Lavoro agile

Considerazioni e ricordi

Non saprei dire con precisione quando per la prima volta ho sentito parlare di lavoro “d’ufficio” fatto da casa. Nei miei ricordi, i primi colleghi che ebbero la possibilità di lavorare dal proprio domicilio furono Riccardo Scateni e Roberta Fantoni, dell’Enel di Pisa. Il primo era un perito che lavorava nel reparto elettrico di una unità di cui non ricordo più il nome e la seconda una signora che si occupava dell’amministrazione del personale. Tutto ciò era ed è reso possibile dalle nuove tecnologie che permettono l’accesso in cloud ai documenti e l’utilizzo in sicurezza dei propri dispositivi tecnologici. Ma all’epoca di questi fatti, io ero già in pensione o, almeno, in isopensione. Insomma, non li ho vissuti, li ho solo visti da lontano.

Poi, c’è stato CoViD 19. Inizialmente, era una malattia per la quale non c’era niente, né vaccini, né cure, e siamo tornati all’antico, indietro di ottanta anni: isolare i malati e ridimensionare i contatti interpersonali a tutti i livelli. Quarantena, insomma. Tra i provvedimenti adottati e giustamente più discussi, ci sono stati il lavoro agile, nuova denominazione (almeno per me) del lavoro da casa, e la didattica a distanza per gli studenti, in particolare per quelli delle scuole medie. Quando si sono resi disponibili vaccini e terapie, tali provvedimenti sono stati allentati, ma mai del tutto accantonati.

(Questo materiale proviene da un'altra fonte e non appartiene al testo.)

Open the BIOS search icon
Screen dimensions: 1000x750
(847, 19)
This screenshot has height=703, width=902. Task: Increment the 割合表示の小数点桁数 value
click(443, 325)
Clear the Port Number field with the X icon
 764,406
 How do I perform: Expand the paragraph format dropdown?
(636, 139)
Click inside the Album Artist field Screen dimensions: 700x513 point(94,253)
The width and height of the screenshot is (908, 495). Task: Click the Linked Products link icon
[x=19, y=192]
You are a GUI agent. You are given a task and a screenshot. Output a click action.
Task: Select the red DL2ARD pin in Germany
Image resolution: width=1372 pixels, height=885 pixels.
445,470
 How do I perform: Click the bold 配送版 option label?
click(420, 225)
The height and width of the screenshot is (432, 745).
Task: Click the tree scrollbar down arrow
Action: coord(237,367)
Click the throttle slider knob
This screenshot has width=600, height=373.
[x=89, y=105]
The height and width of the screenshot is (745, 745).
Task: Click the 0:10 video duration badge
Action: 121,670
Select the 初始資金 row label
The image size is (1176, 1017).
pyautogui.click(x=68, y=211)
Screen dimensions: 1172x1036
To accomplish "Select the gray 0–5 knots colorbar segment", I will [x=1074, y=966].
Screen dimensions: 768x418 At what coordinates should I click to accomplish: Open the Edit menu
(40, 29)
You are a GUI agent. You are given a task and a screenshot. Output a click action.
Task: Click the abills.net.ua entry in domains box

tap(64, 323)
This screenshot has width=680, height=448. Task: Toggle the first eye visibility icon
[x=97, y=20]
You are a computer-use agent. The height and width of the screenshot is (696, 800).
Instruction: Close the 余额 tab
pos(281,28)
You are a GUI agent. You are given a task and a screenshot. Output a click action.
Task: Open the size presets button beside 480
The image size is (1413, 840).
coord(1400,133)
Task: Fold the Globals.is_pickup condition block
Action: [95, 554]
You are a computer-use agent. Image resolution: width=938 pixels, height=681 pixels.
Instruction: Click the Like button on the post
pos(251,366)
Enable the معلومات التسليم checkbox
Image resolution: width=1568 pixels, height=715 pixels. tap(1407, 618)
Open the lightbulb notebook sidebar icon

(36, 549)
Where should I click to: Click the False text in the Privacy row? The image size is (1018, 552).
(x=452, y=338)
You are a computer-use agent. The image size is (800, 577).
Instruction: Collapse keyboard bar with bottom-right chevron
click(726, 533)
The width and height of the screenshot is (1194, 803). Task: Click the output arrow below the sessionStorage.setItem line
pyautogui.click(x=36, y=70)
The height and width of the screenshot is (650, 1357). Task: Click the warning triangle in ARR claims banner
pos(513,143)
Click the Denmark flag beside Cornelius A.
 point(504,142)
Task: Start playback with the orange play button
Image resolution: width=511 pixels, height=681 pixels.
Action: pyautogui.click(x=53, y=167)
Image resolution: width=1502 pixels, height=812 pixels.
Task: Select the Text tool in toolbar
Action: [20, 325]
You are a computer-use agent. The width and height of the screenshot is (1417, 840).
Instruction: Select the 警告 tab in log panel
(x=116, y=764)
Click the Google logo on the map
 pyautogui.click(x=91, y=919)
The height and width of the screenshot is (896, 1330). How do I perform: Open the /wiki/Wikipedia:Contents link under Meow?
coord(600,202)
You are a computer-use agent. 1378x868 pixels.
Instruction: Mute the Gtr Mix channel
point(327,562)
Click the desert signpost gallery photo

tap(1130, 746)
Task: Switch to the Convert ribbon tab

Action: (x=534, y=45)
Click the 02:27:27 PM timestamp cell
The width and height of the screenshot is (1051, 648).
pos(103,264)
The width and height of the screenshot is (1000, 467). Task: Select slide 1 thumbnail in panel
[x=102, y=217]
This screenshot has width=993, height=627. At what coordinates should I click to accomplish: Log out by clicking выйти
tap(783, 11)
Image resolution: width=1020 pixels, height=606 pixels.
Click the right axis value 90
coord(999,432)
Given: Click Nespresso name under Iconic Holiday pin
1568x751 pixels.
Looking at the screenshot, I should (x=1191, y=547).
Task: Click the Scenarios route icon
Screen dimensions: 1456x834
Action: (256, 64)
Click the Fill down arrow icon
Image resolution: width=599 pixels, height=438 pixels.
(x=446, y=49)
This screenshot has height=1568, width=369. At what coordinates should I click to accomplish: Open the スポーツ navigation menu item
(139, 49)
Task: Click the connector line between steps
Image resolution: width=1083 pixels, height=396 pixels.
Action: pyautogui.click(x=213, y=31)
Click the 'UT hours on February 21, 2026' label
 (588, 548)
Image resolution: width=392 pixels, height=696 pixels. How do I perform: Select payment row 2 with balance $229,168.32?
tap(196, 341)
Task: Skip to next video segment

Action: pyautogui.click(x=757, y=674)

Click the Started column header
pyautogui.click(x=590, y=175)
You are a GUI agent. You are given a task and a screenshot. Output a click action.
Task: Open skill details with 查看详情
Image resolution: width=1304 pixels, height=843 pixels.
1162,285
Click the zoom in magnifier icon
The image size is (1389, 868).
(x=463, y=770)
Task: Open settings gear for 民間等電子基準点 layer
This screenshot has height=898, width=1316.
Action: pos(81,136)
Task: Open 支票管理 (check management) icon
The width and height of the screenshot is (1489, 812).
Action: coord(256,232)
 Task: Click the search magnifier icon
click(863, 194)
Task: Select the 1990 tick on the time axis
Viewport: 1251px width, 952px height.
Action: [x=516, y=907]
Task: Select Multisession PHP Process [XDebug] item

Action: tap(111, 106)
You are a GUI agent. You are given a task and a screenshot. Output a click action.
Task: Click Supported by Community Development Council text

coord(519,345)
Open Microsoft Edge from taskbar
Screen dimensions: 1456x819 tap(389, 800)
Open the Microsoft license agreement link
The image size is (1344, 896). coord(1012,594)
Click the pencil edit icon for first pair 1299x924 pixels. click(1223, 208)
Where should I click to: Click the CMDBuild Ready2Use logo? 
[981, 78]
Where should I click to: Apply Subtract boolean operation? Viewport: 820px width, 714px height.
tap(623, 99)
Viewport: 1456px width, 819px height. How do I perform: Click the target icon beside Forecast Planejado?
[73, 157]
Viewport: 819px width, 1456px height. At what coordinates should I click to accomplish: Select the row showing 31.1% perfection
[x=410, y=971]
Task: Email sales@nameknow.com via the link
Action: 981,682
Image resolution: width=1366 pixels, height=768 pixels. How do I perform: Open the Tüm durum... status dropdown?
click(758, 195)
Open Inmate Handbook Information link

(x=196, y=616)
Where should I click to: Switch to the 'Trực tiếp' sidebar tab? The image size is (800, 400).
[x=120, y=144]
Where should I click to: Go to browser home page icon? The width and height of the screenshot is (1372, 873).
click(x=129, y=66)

Ovviamente, il virus non è sparito, ma ora fa meno paura, anche se non sappiamo se sia giusto così, o se non sarebbe meglio continuare a temerlo. Ma per quanto riguarda il lavoro agile, sembra che nessuno abbia intenzione di tornare indietro. Vengono citati a suo sostegno vantaggi quali i benefici in termini di riduzione delle emissioni, di un aumento della produttività, della riduzione delle assenze per malattia, un migliore equilibrio tra vita lavorativa e vita privata. Per contro, si citano inconvenienti quali una ridotta capacità di trasferimento delle informazioni tra colleghi, l’isolamento sociale del lavoratore, la difficoltà di separazione tra vita personale e attività lavorativa e l’aumento involontario delle ore lavorative a discapito dei lavoratori.

Nel campo dei servizi, diventa possibile creare aziende prive di una base, o con una base molto limitata, perché i dipendenti e i collaboratori sono altrove, a casa loro, e l’azienda realizza così considerevoli risparmi su locazione, energia, mensa e altre facilities. Sarà tutto così il lavoro impiegatizio del futuro? Mah.

Volendo dire qualcosa in più sulla ridotta capacità di trasferimento delle informazioni tra la forza lavoro, cioè lo scambio di informazioni e esperienze tra colleghi: credo che nella fase attuale questo venga visto come un pregio, invece che come un difetto, o almeno come un inconveniente di poco conto, perché il rinnovamento è vorticoso e la condivisione delle esperienze precedenti può essere vista come inutile, quando non addirittura dannosa. Premesso che ciò si applica solo in determinati aspetti (ce lo vedete in officina, o in agricoltura, o in un laboratorio di ricerca?), siamo sicuri che sia corretto e che lo possa rimanere sine die? Siamo sicuri che il rinnovamento resterà così vorticoso a lungo? E in un periodo di grave recessione, cosa succederebbe dei lavoratori a domicilio? Sarebbero loro i primi a farne le spese?

Un po’ li rimpiango, i miei uffici, quello di Porto Corsini, dove avevo appeso la stampa della Torre di Pisa; quello di Beirut, adornato con due locandine di mostre bellissime; e quello di Pisa, con il poster della Bella Italiana di Pietro Annigoni. E rimpiango i miei colleghi: Sisto Bertacchi, Corinna Harghel, Piergiorgio Tonti, e tanti, tanti altri che non vedo da anni, ma che sento sempre vicini.